Dataset entries:

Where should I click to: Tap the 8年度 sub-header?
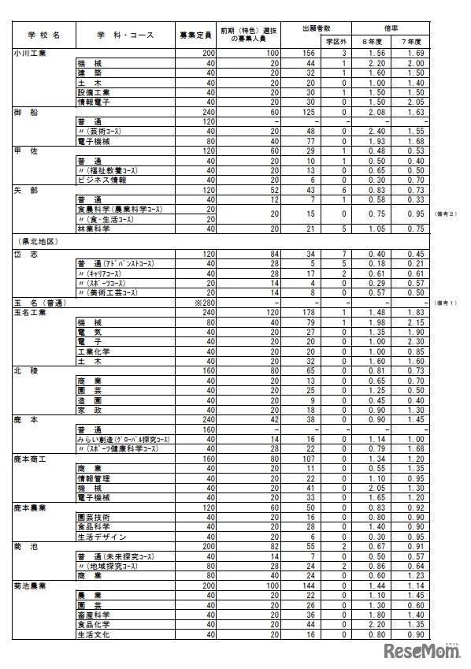pos(369,41)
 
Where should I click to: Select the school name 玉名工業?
pos(32,312)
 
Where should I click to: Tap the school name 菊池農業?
pos(32,586)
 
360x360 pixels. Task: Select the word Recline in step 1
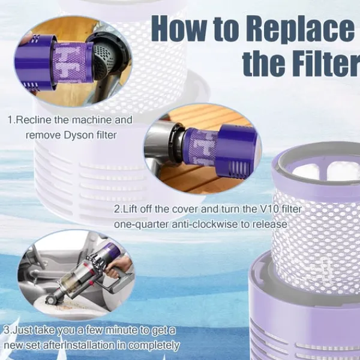tap(35, 120)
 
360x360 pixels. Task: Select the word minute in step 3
tap(111, 331)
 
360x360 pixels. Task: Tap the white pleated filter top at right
tap(317, 171)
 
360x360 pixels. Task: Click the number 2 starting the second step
tap(116, 209)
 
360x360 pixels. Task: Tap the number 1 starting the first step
tap(10, 120)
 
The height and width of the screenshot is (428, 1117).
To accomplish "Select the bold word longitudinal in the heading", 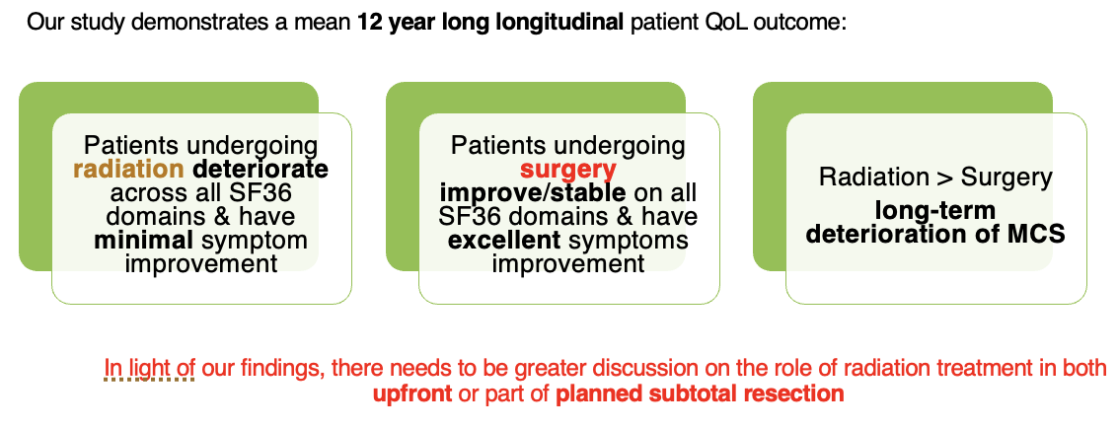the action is [556, 23].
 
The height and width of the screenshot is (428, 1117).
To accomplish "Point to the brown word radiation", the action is [129, 170].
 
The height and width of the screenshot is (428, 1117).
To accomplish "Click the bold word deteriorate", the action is [261, 170].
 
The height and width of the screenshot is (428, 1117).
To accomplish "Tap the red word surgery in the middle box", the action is [567, 170].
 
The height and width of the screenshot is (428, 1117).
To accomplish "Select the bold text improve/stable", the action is [532, 193].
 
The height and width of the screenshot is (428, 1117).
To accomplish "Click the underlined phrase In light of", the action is [149, 370].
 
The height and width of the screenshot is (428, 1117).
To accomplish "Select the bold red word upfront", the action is [412, 393].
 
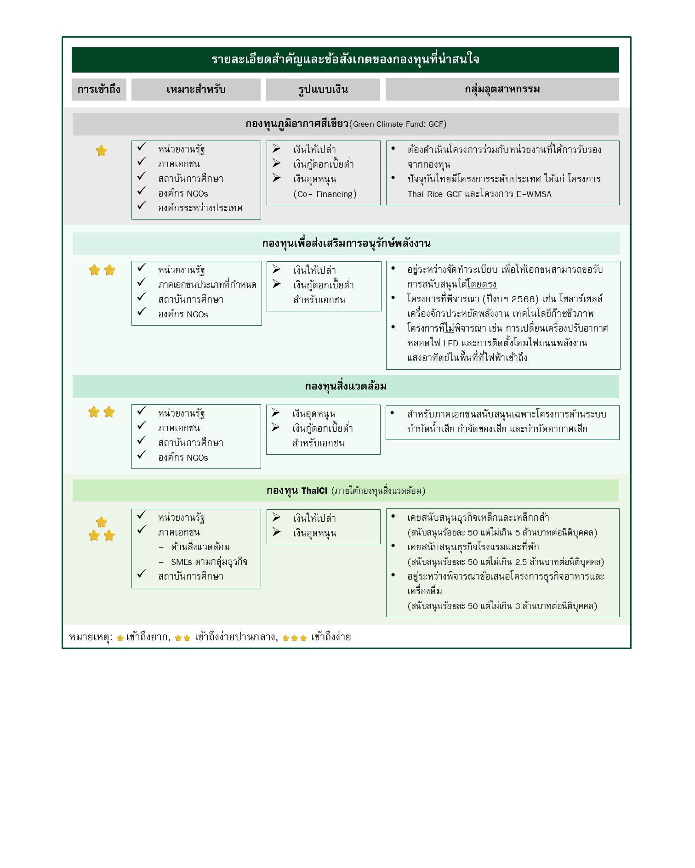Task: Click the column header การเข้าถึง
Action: pyautogui.click(x=99, y=89)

Goal:
Show every line of the rows above that contains the word "school", copying each line in full. Case counts.

Task solution:
Where should I click to: Select the school name 玉名工業?
Where should I click to: Tap the school name 菊池農業?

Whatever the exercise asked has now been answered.